Taken together, all this was overwhelming. These were not the prophecies of a single person. They spread out across the span of the entire Old Testament, from the first book, Genesis, to the last, Malachi. Authors who could never have met one another predicted unrelated circumstances of the life of the Messiah. If Jesus were simply a man, except for riding into Jerusalem on a colt, he could not have controlled any of these circumstances. No human agency could have coordinated all these predictions and engineered their fulfillment.
When I came to chapter 53 of Isaiah, this point was driven home by a powerful memory. When I was at Groton, I sang in the choir.

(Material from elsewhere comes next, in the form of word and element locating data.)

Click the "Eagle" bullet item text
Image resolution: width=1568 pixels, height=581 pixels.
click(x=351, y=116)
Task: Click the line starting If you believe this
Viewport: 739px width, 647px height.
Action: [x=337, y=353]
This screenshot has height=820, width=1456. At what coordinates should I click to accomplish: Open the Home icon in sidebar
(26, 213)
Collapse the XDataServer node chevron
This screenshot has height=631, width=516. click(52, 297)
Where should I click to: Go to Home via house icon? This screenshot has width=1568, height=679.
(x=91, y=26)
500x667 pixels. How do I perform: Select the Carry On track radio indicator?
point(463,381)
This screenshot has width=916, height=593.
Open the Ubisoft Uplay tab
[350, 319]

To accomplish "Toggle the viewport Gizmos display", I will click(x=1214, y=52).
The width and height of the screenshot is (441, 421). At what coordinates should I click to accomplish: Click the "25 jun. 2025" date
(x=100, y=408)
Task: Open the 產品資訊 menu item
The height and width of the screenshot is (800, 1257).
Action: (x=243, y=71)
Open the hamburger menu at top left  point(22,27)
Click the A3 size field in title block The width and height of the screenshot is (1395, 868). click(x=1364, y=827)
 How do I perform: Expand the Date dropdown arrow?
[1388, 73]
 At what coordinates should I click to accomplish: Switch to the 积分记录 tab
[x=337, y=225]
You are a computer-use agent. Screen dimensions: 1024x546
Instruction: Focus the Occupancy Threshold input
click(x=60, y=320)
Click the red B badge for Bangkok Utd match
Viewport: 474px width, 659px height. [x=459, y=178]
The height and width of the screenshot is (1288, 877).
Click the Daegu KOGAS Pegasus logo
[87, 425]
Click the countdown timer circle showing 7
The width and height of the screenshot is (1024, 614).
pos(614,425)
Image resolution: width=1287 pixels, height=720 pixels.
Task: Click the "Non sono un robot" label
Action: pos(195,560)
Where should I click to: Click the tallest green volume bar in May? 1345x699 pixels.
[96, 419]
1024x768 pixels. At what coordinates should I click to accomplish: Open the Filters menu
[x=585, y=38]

At Easter each year we sang excerpts from the Messiah, including the passage:
Surely, surely, he has borne our griefs,
and carried our sorrows;
yet we esteemed him stricken and smitten by God and afflicted.
But he was pierced for our transgressions,
He was crushed for our iniquities;
Upon him was the chastisement that brought us peace,
And with his wounds we are healed.
Over my five years at the school, I sang all the parts, tracing my adolescence through soprano, alto, tenor, and baritone, leaving this majestic, heart-rendering music engraved in memory. Yet despite this moving experience, there was something important about the words I sang that I wasn’t aware of. I didn’t know they were written by Isaiah.
I thought this passage was Handel’s or someone else’s paraphrase of the gospel. I had no idea that it was written more than 700 years before the crucifixion. I had no idea it was fulfilled prophecy. This gap in my education did more than cause me to be misled about the composition of Handel’s oratorio. It blinded me to a key piece of Biblical evidence that Jesus was God.
Looking back now, I’m puzzled that Groton didn’t do more to impress this on us. Why neglect ¾ of scripture? The gospel writers certainly understood its importance. Maybe our teachers thought the frequent references and quotations in the New Testament were enough. But as I struggled through history, poetry, and prophecy, I found myself thinking how much we had missed. Matthew reports Jesus admonishing his disciplines, “Do not think that I have abolished the law and the prophets. I have come not to abolish them but to fulfill them” (5:17). Without knowledge of the Old Testament, Christians can have only vague notion of what it was that Jesus came to fulfill.
Around the time I read Zechariah, the 2nd-to-last book of the Old Testament, Louise and I were driving to church one Sunday morning and she commented that several months had passed since I talked to her about doubts. We stopped at a light, and I glanced at her in puzzlement. Where had those doubts gone? I hadn’t thought about them recently. What had become of them?
I was surprised and a little uneasy to hear myself admit to her that the doubts that had preoccupied me for several years simply weren’t there any more. Reading the Old Testament with its many parallels to my own life and its detailed predictions about the Messiah had convinced me of two things: first, the Bible really is God’s explanation to us of his plan for humanity; and second, Jesus is God.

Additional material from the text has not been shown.